[Stored records]
########################################

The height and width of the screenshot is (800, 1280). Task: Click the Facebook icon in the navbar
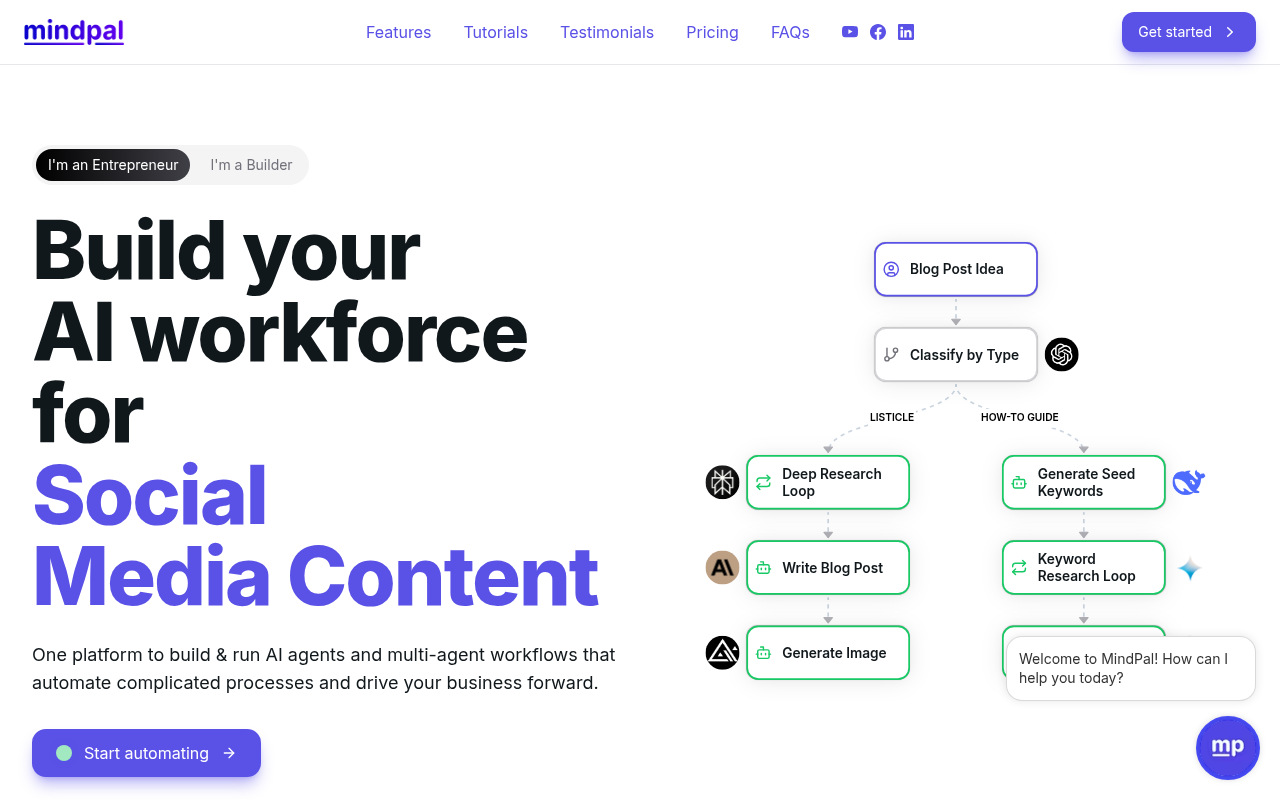click(877, 31)
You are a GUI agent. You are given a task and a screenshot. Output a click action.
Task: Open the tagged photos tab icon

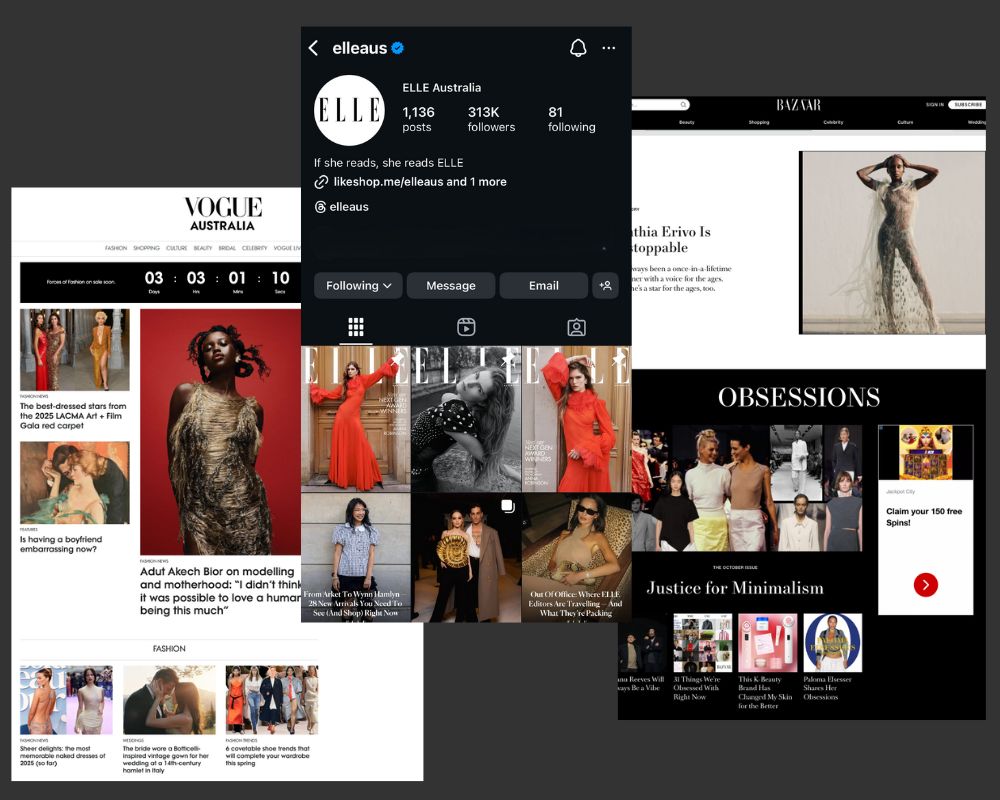(576, 327)
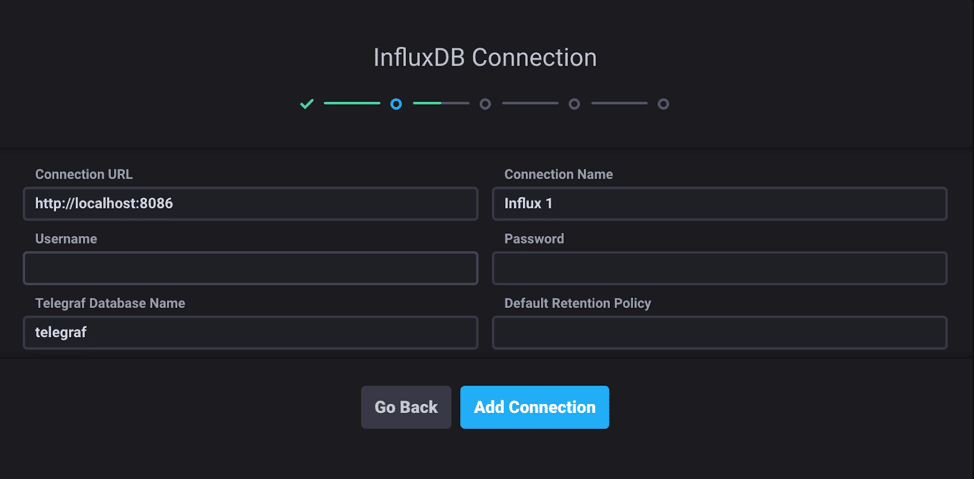The width and height of the screenshot is (974, 479).
Task: Click progress line before the last step
Action: coord(618,103)
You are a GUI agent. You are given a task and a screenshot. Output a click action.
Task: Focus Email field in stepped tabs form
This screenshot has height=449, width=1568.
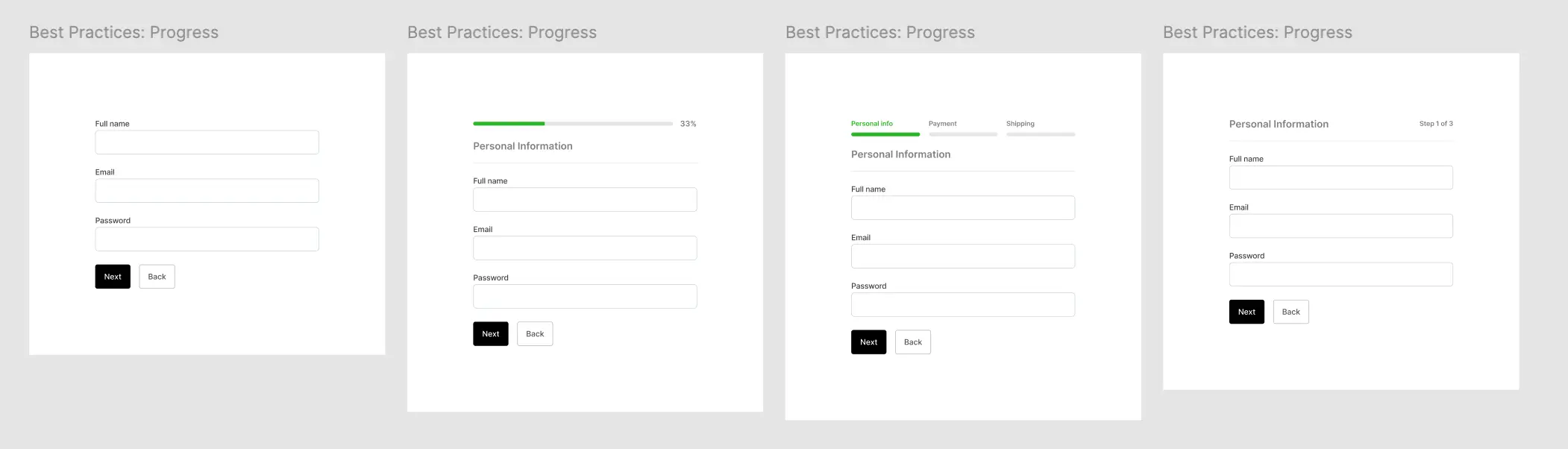coord(963,257)
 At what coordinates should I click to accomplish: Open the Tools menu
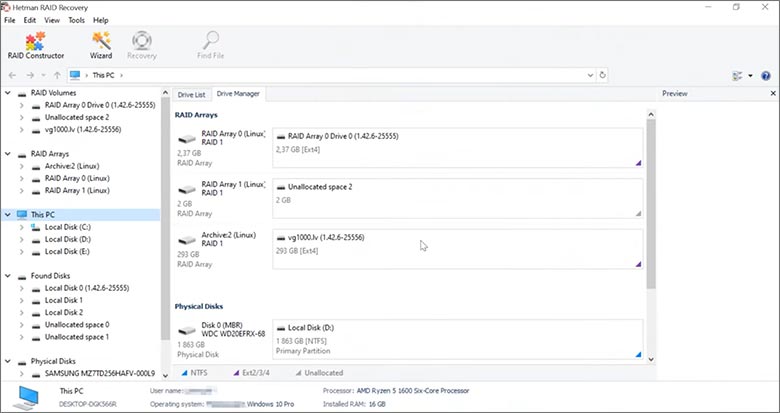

########################################

- What you need to do
Leave the images aside and return the records above exactly as written.

- Output below
The height and width of the screenshot is (800, 1280). Task: Click the Facebook icon in the navbar
click(877, 31)
You are a GUI agent. You are given a task and a screenshot. Output a click action.
Task: Open the tagged photos tab icon

(576, 327)
The width and height of the screenshot is (974, 479).
Task: Click progress line before the last step
Action: coord(618,103)
You are a GUI agent. You are given a task and a screenshot. Output a click action.
Task: Focus Email field in stepped tabs form
This screenshot has height=449, width=1568.
coord(963,257)
 At what coordinates should I click to accomplish: Open the Tools menu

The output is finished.